━━━━━ Passage for review ━━━━━
Large language models for artificial general intelligence (AGI): A survey of foundational principles and approaches
Alhassan Mumuni, Fuseini Mumuni
TL;DR
The paper surveys foundational principles—embodiment, symbol grounding, causality, and memory—as essential components for achieving artificial general intelligence (AGI) with large language models and multimodal foundation models. It analyzes current state-of-the-art approaches, including embodied agents, knowledge graphs, ontology-driven prompting, RAG, physics-informed world models, and neuro-symbolic grounding, highlighting their roles and limitations. A holistic AGI framework is proposed that interconnects embodiment, grounding, causality, and memory, illustrating how their integration can enable robust, generalizable intelligent agents. The discussion emphasizes the need for unified design, scalable data, and interactive environments to advance toward human-level general intelligence.
━━━━━
### Tasks
a. Answer these questions using the AGI survey summary.
(i) Who wrote the paper?
(ii) Which four foundational principles does the paper survey?
(iii) What three needs does the discussion emphasize for advancing toward human-level general intelligence?
b. Write the next part of the AGI survey summary, picking up after its final sentence.
━━━━━ Dataset records ━━━━━
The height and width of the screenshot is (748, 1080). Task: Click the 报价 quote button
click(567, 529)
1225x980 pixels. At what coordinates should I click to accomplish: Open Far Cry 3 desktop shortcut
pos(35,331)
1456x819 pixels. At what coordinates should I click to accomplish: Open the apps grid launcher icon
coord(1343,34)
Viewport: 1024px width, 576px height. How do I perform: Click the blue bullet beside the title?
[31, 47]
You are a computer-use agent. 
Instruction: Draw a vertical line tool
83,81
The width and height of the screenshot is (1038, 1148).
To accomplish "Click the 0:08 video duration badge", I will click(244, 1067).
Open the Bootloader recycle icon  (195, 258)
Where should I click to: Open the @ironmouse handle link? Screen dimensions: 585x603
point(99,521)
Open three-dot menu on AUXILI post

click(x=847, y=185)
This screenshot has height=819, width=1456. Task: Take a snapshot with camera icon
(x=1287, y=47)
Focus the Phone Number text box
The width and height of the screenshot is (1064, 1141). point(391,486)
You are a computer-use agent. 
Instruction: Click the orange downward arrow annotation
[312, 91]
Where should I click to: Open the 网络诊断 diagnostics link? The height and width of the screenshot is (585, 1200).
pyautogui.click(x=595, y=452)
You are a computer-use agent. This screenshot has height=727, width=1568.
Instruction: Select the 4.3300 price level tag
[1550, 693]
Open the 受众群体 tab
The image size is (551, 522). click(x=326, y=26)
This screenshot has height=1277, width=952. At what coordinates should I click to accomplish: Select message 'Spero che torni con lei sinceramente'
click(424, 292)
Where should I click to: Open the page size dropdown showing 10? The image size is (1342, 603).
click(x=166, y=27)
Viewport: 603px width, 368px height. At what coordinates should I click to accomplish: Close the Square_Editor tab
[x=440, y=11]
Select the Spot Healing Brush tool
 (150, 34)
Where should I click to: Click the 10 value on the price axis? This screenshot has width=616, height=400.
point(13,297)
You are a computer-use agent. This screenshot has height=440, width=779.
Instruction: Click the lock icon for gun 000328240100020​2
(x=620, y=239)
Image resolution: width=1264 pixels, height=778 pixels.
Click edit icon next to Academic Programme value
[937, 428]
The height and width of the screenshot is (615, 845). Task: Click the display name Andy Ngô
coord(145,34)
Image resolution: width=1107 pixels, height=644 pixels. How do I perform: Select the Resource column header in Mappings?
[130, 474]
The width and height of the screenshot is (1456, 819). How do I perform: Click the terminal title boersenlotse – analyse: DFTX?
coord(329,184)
━━━━━
### Answers given
a.
(i) Alhassan Mumuni and Fuseini Mumuni
(ii) Embodiment, symbol grounding, causality, and memory
(iii) Unified design, scalable data, and interactive environments

b.
Abstract
Generative artificial intelligence (AI) systems based on large-scale pretrained foundation models (PFMs) such as vision-language models, large language models (LLMs), diffusion models and vision-language-action (VLA) models have demonstrated the ability to solve complex and truly non-trivial AI problems in a wide variety of domains and contexts. Multimodal large language models (MLLMs), in particular, learn from vast and diverse data sources, allowing rich and nuanced representations of the world and, thereby, providing extensive capabilities, including the ability to reason, engage in meaningful dialog; collaborate with humans and other agents to jointly solve complex problems; and understand social and emotional aspects of humans. Despite this impressive feat, the cognitive abilities of state-of-the-art LLMs trained on large-scale datasets are still superficial and brittle. Consequently, generic LLMs are severely limited in their generalist capabilities. A number of foundational problems -- embodiment, symbol grounding, causality and memory -- are required to be addressed for LLMs to attain human-level general intelligence. These concepts are more aligned with human cognition and provide LLMs with inherent human-like cognitive properties that support the realization of physically-plausible, semantically meaningful, flexible and more generalizable knowledge and intelligence. In this work, we discuss the aforementioned foundational issues and survey state-of-the art approaches for implementing these concepts in LLMs. Specifically, we discuss how the principles of embodiment, symbol grounding, causality and memory can be leveraged toward the attainment of artificial general intelligence (AGI) in an organic manner.